WHAT TO DO: Filter the listing below, keeping only the lines with the word "width".

EXERCISE MATERIALS:
******
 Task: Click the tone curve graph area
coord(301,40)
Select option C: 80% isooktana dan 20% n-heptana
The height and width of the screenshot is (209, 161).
******
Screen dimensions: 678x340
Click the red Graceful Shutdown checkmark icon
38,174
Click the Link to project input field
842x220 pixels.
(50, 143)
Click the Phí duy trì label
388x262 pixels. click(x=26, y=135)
******
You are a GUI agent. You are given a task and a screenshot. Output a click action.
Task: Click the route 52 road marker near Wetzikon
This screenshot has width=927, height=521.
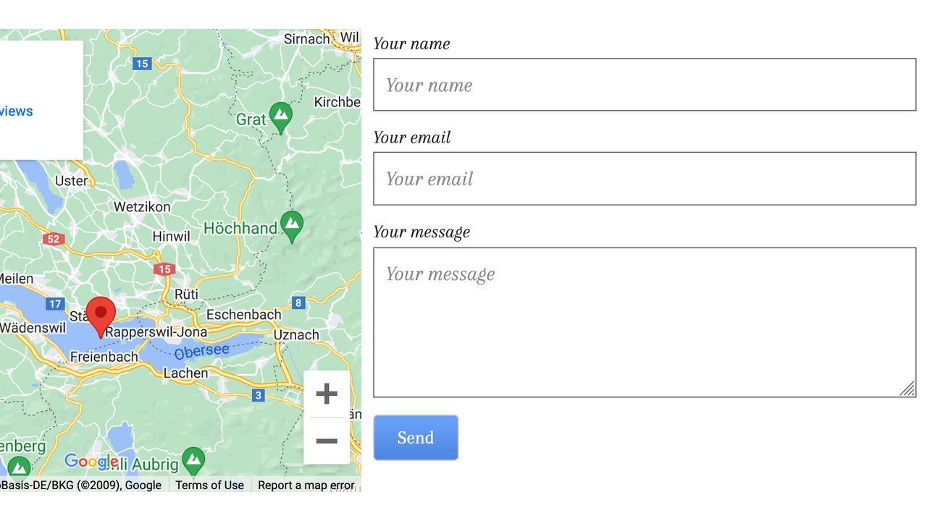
******
ANSWER TO THE EXERCISE:
The height and width of the screenshot is (209, 161).
This screenshot has width=927, height=521.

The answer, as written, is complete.